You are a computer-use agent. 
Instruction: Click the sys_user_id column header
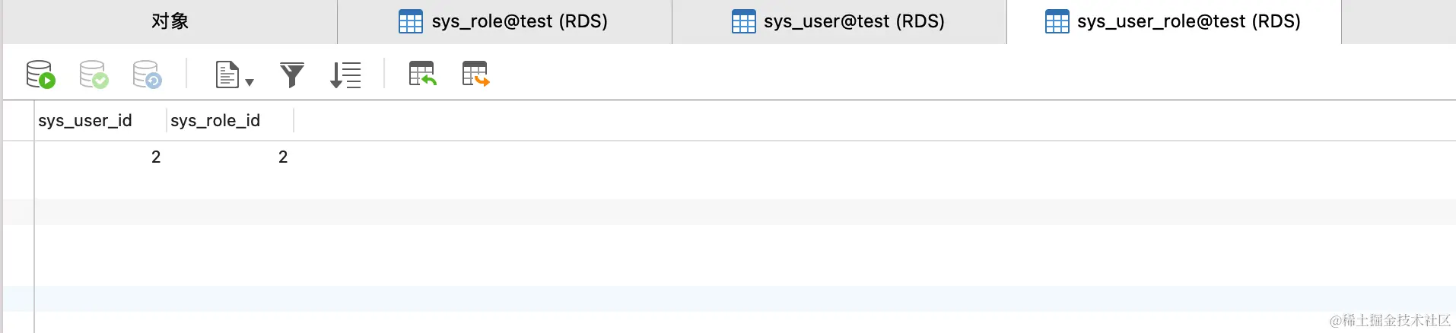tap(85, 121)
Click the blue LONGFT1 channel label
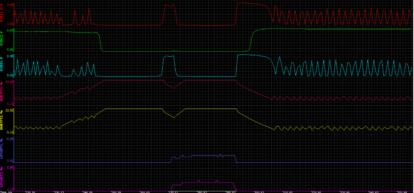414x193 pixels. tap(2, 150)
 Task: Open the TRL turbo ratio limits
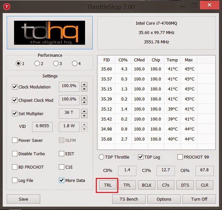click(107, 185)
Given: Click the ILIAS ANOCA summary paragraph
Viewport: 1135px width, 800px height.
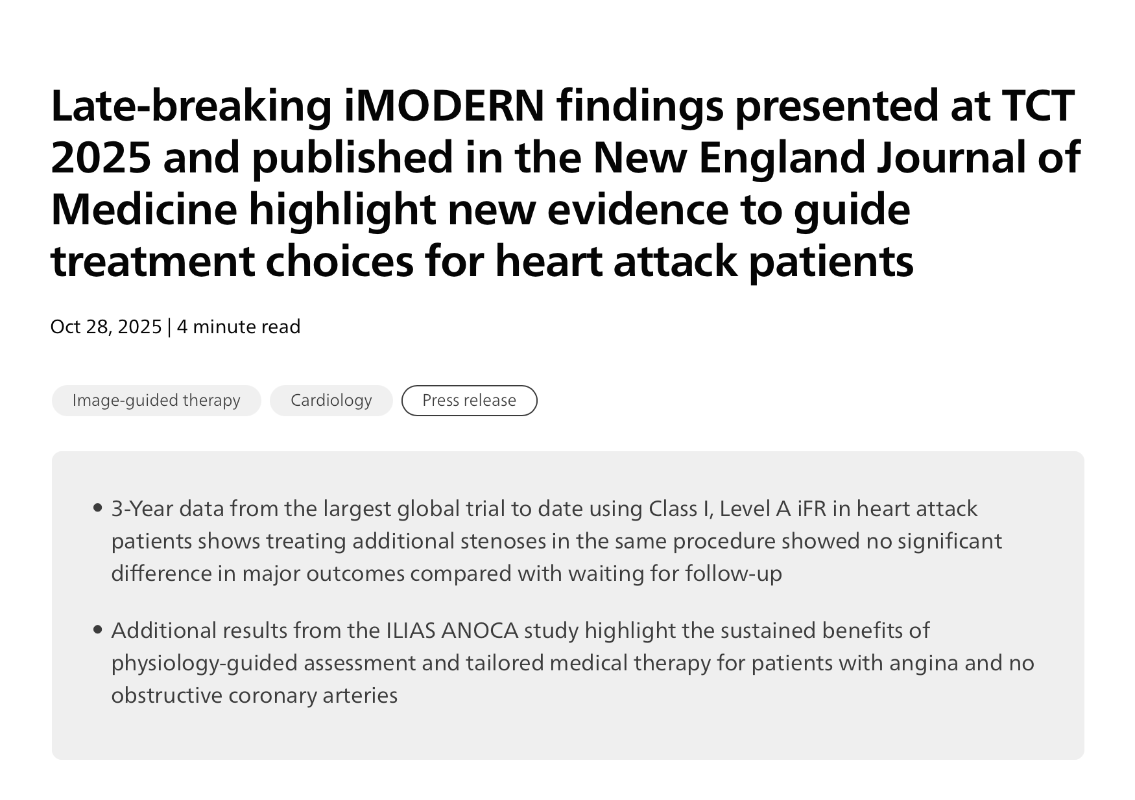Looking at the screenshot, I should (x=572, y=663).
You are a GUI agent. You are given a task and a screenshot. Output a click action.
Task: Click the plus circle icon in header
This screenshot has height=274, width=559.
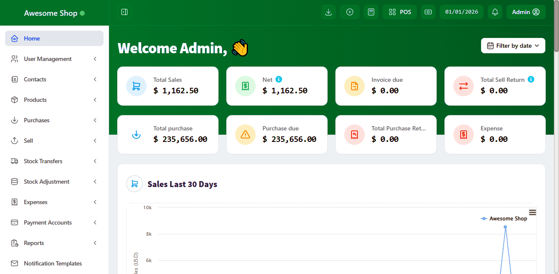[350, 12]
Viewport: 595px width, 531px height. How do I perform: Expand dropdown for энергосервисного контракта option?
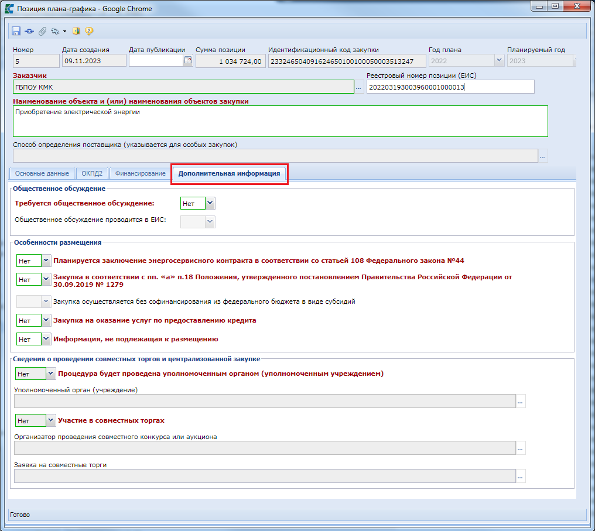(46, 261)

● ● ● ●

Retype the records in full, exactly as given, and omit the pictures.

You are a computer-use agent. 
Instruction: Click the sys_user_id column header
tap(85, 121)
Click the blue LONGFT1 channel label
414x193 pixels. tap(2, 150)
 Task: Open the TRL turbo ratio limits
click(107, 185)
Given: Click the ILIAS ANOCA summary paragraph
Viewport: 1135px width, 800px height.
Looking at the screenshot, I should (x=572, y=663).
You are a GUI agent. You are given a task and a screenshot. Output a click action.
Task: Click the plus circle icon in header
This screenshot has height=274, width=559.
[350, 12]
Viewport: 595px width, 531px height. How do I perform: Expand dropdown for энергосервисного контракта option?
(46, 261)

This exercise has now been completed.